- **Challenge**
Extract the span of the Bayesian probability passage that starts at "Bayesian Probability" and ends at "a single roll(19).", reproducing it verbatim.

Now, this example is without question a bastardization of how the Frequentism works. But it does portray a situation that is not well handled.

Bayesian Probability

Bayes Theorem, as we discussed, is just a formula. But there is an interpretation of probability that is consistent with the Theorem. Bayesian Theory says that the probability of an event is the degree of certainty that it happened(18). To go back to our 6-sided die, let’s consider the statement “the die will roll any number 1 time out of 6”. What is the probability this is true, given we just rolled a 4? Well, the probability of rolling a 4 on a fair die is 1/6. Let’s say that the probability the die is fair is 99%. What is the probability of rolling a 4 on a 6-sided die, without making the assumption that the die is fair? I would say that is 1/6 also. Plugging this into the Theorem means that the probability of the die being fair is now 99%, the same as before our roll. In other words, we didn’t learn anything from a single roll(19).

- **Stored records**
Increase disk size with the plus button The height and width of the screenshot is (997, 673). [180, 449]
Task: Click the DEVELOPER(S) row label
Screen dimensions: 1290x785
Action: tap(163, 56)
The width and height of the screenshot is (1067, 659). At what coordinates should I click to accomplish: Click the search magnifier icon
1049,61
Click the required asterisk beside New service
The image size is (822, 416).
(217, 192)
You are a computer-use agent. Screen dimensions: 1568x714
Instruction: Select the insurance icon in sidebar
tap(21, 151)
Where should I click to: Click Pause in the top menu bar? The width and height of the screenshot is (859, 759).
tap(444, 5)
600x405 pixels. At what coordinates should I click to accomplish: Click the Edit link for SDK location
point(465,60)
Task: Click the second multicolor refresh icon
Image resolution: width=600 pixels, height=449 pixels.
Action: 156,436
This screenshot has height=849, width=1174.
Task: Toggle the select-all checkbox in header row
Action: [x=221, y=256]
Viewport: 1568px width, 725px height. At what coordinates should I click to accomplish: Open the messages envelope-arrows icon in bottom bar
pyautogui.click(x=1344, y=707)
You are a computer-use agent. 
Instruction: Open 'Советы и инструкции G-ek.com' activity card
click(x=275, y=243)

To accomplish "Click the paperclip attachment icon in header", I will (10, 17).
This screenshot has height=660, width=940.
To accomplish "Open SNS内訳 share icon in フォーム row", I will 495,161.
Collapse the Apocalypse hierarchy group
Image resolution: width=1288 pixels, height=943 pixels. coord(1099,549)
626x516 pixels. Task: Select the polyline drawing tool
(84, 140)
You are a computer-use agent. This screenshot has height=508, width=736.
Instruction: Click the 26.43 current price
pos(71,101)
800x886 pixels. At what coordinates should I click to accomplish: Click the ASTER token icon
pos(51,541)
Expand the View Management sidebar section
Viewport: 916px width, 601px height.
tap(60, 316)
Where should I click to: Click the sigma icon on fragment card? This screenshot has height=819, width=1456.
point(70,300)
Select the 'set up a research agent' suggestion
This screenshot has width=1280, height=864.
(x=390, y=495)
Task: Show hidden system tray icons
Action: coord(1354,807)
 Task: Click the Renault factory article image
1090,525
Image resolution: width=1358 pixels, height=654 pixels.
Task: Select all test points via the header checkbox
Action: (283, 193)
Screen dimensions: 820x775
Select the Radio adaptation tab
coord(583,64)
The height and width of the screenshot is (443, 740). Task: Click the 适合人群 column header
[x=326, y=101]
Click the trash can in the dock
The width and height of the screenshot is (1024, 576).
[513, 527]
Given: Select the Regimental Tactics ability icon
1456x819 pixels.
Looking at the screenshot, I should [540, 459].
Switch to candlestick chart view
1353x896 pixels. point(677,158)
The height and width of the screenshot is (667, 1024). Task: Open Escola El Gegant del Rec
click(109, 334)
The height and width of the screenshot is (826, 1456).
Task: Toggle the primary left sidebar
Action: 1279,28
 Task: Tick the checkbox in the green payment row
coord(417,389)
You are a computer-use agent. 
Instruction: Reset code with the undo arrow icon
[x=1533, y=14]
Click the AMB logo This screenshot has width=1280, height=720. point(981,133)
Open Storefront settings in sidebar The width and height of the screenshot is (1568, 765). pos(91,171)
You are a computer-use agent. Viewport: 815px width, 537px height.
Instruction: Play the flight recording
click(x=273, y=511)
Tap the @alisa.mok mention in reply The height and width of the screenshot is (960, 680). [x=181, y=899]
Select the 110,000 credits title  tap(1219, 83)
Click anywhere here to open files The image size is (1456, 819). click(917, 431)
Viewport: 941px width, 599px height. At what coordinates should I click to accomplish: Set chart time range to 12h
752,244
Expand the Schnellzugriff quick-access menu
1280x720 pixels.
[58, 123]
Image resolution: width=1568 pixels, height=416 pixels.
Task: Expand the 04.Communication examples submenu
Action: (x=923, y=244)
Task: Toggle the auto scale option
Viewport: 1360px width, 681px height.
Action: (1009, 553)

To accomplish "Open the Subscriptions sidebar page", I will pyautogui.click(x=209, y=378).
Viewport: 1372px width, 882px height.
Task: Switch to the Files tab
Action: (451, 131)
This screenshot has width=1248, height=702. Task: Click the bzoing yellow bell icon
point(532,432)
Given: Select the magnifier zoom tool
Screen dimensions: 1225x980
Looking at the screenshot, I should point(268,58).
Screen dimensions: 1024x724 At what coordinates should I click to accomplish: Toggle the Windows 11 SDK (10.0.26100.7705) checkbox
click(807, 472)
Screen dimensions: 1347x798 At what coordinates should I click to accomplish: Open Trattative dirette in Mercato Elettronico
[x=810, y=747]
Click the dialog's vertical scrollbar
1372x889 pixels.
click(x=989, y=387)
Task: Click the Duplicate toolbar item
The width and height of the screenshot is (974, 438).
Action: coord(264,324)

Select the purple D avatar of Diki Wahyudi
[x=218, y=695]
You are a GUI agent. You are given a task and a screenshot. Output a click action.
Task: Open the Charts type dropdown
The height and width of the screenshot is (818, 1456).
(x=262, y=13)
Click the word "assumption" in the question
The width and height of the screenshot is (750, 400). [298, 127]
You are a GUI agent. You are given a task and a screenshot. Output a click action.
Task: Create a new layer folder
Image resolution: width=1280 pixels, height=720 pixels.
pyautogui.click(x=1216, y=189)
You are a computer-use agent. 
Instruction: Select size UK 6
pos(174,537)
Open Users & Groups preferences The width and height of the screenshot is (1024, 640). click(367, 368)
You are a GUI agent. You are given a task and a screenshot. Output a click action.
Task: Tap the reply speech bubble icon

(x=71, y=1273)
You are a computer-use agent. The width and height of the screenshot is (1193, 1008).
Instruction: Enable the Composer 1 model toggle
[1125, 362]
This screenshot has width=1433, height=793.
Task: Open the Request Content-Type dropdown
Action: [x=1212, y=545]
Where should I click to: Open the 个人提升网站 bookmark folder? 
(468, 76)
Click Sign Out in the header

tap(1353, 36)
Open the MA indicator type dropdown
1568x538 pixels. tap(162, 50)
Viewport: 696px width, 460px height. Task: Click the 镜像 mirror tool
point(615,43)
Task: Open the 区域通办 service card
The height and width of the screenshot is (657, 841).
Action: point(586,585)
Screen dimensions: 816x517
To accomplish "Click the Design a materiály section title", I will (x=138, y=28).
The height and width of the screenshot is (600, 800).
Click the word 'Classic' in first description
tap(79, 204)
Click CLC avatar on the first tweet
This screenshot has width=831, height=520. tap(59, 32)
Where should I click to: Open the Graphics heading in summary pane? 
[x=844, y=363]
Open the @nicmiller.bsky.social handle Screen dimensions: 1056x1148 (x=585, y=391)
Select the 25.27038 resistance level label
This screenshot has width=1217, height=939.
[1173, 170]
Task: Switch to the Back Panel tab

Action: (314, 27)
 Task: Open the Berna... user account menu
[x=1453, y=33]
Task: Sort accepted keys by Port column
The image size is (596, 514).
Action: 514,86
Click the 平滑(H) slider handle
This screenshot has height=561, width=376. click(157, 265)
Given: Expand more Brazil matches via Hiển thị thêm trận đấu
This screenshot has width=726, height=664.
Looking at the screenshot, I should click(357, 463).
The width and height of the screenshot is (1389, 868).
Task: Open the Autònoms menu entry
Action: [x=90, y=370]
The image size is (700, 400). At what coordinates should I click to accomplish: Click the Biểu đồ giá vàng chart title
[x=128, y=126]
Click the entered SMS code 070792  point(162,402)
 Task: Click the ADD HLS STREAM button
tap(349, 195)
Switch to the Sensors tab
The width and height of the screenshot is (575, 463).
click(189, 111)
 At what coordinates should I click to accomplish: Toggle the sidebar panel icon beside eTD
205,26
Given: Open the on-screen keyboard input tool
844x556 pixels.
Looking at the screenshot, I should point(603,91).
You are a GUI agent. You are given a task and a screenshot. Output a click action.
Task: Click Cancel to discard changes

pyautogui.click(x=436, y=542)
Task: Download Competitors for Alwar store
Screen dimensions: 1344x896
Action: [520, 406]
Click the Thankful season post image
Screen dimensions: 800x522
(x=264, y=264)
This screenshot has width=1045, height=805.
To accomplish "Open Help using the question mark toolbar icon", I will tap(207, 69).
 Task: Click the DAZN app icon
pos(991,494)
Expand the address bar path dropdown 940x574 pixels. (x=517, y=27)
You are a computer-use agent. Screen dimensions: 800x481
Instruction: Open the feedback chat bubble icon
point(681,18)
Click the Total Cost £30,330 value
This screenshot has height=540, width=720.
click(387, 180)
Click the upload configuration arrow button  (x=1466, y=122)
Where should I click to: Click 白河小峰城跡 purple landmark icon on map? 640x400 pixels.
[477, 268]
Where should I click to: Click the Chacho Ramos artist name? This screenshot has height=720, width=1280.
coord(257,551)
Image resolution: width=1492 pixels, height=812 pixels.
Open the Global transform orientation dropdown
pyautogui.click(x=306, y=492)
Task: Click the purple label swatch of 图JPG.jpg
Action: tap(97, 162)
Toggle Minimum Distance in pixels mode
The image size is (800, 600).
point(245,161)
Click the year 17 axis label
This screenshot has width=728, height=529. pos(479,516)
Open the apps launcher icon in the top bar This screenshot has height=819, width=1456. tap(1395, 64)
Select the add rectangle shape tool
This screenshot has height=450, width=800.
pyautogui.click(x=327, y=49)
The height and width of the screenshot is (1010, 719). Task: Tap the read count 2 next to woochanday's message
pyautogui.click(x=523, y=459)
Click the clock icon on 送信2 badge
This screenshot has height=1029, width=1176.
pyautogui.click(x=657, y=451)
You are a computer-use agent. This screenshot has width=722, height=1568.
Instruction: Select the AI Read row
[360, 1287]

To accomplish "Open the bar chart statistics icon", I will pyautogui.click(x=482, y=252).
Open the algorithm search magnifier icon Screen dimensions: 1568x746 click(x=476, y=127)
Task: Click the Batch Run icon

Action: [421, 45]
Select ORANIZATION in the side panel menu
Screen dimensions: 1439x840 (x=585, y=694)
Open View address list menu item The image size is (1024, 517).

- **Answer to this task**
Bayesian Probability

Bayes Theorem, as we discussed, is just a formula. But there is an interpretation of probability that is consistent with the Theorem. Bayesian Theory says that the probability of an event is the degree of certainty that it happened(18). To go back to our 6-sided die, let’s consider the statement “the die will roll any number 1 time out of 6”. What is the probability this is true, given we just rolled a 4? Well, the probability of rolling a 4 on a fair die is 1/6. Let’s say that the probability the die is fair is 99%. What is the probability of rolling a 4 on a 6-sided die, without making the assumption that the die is fair? I would say that is 1/6 also. Plugging this into the Theorem means that the probability of the die being fair is now 99%, the same as before our roll. In other words, we didn’t learn anything from a single roll(19).